Immigration: A political battleground

The AfD gained support in the wake of the refugee crisis. Over a few weeks in 2015, 10,000 people migrated to Germany and 750,000 arrived the following year. In total, more than 1.5 million have entered the country to seek asylum. The majority of them came from Syria, escaping a civil war.

Merkel responded to the crisis with three words: “Wir schaffen das“,  or “we can do this”. However, this was not a widespread sentiment. There was great opposition, even from inside the government. Bavarian State Premier and head of CSU Horst Seehofer threatened to sue the government if Merkel didn’t limit the number of incoming migrants.
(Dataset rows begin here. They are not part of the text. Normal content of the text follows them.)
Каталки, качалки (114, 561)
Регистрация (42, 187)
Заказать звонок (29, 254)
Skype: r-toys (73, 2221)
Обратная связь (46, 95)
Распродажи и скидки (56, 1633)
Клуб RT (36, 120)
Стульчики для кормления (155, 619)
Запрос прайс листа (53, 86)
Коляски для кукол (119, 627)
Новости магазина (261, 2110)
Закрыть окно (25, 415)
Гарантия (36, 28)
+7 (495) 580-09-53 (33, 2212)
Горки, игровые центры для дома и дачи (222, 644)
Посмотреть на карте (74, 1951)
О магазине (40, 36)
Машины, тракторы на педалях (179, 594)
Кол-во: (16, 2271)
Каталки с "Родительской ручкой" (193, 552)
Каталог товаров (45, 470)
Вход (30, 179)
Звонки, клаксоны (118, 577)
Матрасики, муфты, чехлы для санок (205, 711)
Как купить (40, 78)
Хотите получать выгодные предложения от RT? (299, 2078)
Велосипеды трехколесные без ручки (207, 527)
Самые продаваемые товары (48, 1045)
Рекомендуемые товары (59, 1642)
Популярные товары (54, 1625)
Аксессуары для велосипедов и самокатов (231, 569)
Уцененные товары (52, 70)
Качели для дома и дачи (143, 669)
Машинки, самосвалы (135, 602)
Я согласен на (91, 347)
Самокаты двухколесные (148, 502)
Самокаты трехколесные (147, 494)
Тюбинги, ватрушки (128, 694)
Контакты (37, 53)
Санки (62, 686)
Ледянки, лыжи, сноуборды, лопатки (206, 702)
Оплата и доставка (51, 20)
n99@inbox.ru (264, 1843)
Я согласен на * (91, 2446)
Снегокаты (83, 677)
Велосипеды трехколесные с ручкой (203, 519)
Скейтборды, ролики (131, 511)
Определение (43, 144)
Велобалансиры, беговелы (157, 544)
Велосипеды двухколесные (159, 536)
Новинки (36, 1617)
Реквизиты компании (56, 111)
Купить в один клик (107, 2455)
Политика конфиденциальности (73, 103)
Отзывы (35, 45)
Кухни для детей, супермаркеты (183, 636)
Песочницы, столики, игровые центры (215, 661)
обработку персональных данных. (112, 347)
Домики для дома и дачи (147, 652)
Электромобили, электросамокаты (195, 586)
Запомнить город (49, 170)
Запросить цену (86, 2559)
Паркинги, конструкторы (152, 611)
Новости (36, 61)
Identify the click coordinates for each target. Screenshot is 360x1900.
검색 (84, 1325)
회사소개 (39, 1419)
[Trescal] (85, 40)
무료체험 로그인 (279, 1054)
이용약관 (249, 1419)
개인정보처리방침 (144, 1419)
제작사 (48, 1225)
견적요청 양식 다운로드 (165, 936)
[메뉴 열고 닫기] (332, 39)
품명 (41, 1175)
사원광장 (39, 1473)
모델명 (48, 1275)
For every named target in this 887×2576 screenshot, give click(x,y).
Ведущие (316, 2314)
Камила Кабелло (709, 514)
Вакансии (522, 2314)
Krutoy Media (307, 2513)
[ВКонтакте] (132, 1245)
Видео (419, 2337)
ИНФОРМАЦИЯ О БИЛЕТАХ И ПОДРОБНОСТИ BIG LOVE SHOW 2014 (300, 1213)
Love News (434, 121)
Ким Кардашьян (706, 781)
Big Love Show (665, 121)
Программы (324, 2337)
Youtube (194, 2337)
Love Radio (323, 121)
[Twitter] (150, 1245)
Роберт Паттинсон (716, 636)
Still, the loudest voice came from the AfD. In a campaign video, the party outlined its demands, including leaving the Migration and Refugee Pact and declaring asylum as a temporary right. Party leaders have also praised Italian Interior Minister Matteo Salvini’s controversial immigration and security law. Even though it was criticized by the UN, AfD deputy parliamentary leader Beatrix von Storch said he deserved the Nobel Peace Prize. Islamophobic messages also appear throughout the AfD manifesto. Still, the rise of the AfD was not due to its stance on immigration but because of it.

September: Decisive for democracy

With the incoming September federal election, AfD’s position in Germany is more relevant than ever.

Covid-19 has caused a decline in government support,  deepened by the lack of vaccines and Merkel’s retirement. The AfD has the perfect opportunity to gain traction. Nevertheless, it seems as if this potential has been wasted. In mid-March, the party lost a third of its vote share in Baden-Württemberg and Rhineland-Palatinate.

Without any immigrants coming in, the AfD has taken on an anti-lockdown message. The new slogan reads “Germany. But normal.” Even though it also appeals to the eurosceptic, anti-immigration voters, Germans aren’t so keen to take such a radical stance on the pandemic.

The future for the AfD, as well as Germany as a whole, is unclear. But the party is not leaving the political scene anytime soon, and neither will the conflict that comes with it.